# EXERCISE
Below are some records; quote exactly the lines from the one that contains "KHO BÃI VÀ KHO NGOẠI QUAN (268, 690)" through the one that contains "Tháng Ba 2019 (420, 1559)", inclusive, and no others.

= = = = = = =

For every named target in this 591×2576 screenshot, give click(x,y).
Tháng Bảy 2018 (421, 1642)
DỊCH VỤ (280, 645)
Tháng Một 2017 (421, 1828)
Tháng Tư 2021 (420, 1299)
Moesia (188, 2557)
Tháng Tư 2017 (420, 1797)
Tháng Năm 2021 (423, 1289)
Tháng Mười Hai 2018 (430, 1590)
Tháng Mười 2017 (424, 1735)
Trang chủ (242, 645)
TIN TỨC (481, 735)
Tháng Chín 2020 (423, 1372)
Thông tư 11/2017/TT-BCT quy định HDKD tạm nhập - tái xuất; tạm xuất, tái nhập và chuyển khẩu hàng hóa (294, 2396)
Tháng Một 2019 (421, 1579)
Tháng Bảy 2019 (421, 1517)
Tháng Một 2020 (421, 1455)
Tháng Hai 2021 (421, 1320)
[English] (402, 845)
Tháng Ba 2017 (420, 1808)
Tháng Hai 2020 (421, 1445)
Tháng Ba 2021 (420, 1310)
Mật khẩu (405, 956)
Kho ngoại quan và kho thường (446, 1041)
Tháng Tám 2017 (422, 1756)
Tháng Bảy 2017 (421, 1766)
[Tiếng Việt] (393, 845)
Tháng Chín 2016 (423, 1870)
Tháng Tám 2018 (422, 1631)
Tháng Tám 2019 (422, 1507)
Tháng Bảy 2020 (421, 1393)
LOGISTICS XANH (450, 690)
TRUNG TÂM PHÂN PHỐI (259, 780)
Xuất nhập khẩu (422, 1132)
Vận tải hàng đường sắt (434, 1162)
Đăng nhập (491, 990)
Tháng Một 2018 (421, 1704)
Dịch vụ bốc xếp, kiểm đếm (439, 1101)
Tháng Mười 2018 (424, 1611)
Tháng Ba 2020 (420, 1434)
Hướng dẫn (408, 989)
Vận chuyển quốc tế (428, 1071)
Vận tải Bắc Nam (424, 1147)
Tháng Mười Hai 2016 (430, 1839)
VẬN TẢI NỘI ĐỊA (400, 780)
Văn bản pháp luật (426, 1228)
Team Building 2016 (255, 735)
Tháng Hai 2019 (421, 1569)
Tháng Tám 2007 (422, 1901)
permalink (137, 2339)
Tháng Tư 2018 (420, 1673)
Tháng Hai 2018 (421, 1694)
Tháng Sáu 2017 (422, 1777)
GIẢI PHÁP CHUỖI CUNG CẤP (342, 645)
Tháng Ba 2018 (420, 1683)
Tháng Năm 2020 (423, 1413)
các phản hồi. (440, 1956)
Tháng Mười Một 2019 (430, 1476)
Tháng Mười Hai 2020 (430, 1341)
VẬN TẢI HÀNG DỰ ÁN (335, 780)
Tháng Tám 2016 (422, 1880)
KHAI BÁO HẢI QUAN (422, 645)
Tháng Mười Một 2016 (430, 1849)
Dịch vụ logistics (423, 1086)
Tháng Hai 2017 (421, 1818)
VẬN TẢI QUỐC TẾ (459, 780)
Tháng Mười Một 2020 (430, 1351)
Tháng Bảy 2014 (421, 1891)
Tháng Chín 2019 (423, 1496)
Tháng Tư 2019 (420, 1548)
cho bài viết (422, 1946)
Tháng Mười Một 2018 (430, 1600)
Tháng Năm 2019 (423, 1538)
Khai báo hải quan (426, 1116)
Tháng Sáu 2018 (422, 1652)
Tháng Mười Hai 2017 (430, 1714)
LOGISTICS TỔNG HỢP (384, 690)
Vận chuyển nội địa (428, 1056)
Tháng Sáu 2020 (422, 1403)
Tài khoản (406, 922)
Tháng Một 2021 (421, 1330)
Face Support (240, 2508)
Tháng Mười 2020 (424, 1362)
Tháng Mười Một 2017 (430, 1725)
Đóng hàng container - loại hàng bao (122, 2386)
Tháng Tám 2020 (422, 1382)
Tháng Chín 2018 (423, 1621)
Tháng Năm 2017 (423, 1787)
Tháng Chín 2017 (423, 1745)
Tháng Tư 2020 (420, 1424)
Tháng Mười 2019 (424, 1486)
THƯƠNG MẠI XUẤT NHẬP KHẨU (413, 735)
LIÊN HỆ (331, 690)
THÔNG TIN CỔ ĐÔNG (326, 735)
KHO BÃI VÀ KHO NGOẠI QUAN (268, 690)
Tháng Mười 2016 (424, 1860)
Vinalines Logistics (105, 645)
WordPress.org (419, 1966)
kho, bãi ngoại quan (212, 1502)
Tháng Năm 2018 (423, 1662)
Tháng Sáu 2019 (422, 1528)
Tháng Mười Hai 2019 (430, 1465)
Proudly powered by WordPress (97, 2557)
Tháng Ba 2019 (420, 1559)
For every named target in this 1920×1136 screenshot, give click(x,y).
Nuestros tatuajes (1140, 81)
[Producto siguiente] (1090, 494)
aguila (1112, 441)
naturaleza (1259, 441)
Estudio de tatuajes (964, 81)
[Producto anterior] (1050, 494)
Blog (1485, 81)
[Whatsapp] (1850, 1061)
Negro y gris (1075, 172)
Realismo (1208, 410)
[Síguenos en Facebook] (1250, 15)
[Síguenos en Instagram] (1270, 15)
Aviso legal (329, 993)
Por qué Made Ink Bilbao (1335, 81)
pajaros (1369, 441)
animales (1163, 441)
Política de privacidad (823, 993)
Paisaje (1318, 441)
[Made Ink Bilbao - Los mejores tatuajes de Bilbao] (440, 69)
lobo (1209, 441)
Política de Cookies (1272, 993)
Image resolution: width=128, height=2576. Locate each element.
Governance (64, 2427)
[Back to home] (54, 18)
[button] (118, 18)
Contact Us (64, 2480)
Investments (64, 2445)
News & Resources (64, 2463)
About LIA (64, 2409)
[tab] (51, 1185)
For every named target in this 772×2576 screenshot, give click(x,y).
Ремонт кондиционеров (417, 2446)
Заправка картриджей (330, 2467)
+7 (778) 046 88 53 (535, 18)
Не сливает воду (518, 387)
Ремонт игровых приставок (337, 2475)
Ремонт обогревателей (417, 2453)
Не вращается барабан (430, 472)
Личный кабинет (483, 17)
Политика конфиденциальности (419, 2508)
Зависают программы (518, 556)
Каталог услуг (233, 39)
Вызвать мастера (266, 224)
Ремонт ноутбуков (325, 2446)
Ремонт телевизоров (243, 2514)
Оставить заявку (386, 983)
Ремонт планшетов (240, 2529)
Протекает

= = = = = = =

# EXERCISE ANSWER
KHO BÃI VÀ KHO NGOẠI QUAN (268, 690)
Tháng Mười 2016 (424, 1860)
Vinalines Logistics (105, 645)
WordPress.org (419, 1966)
kho, bãi ngoại quan (212, 1502)
Tháng Năm 2018 (423, 1662)
Tháng Sáu 2019 (422, 1528)
Tháng Mười Hai 2019 (430, 1465)
Proudly powered by WordPress (97, 2557)
Tháng Ba 2019 (420, 1559)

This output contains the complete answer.